Außenfassade Altbau-Gebäude

Steuer-Glosse: Was ist eine „Großreparatur“?

Kommentar von Dr. Stefan Drawetz (Steuerexperte, Leiter der Steuergruppe vom ÖHGB).

Wird eine Immobilie umsatzsteuerfrei verkauft, verschenkt, privat nutzt oder steuerfrei vermietet, kommt es zur anteiligen Rückzahlung von Vorsteuern aus Investitionen und Großreparaturen der letzten 20 Jahre. Doch was ist unter einer „Großreparatur“ zu verstehen? Im Gesetz findet sich keine Definition.

Bisher galten laut BMF als Großreparatur nur sog. „Instandsetzungsaufwendungen“, also wesentliche Verbesserungsmaßnahmen, wie etwa ein mehr als 25%iger Austausch von Fenstern, Türen, Dach, Elektro- und anderen Installationen.

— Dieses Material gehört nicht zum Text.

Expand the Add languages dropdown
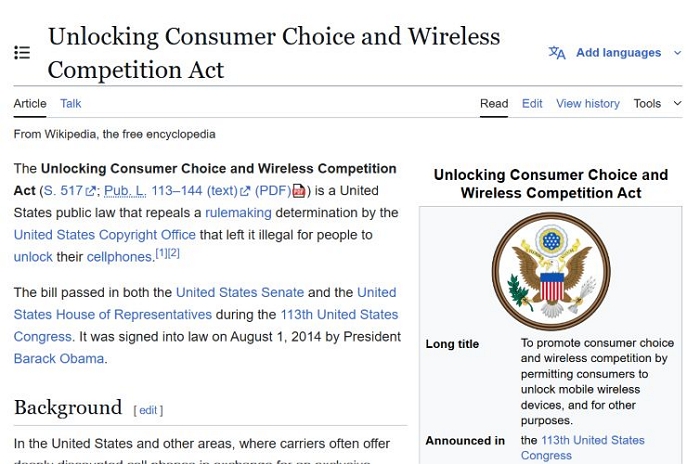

Kürzlich hat der VwGH jedoch ausgesprochen, bei Großreparaturen handle es sich um einen nicht aktivierungspflichtigen […] Aufwand, der nicht „regelmäßig“ erwächst und von dem sich sagen lässt, er falle „ins Gewicht“. Selbst Reparaturaufwendungen, die weniger als 2 % der Anschaffungskosten des Bestandsobjekts betragen, seien daher erfasst.

Somit ist Vorsicht geboten! Die Wortwahl des VwGH spricht dafür, dass künftig auch Erhaltungsmaßnahmen, die nicht als Instandsetzung einzustufen sind, als „Großreparatur“ zu einer Vorsteuerberichtigung führen können.

Wie sich diese Judikatur auf die Praxis auswirkt, wird die Handhabung durch das BMF zeigen.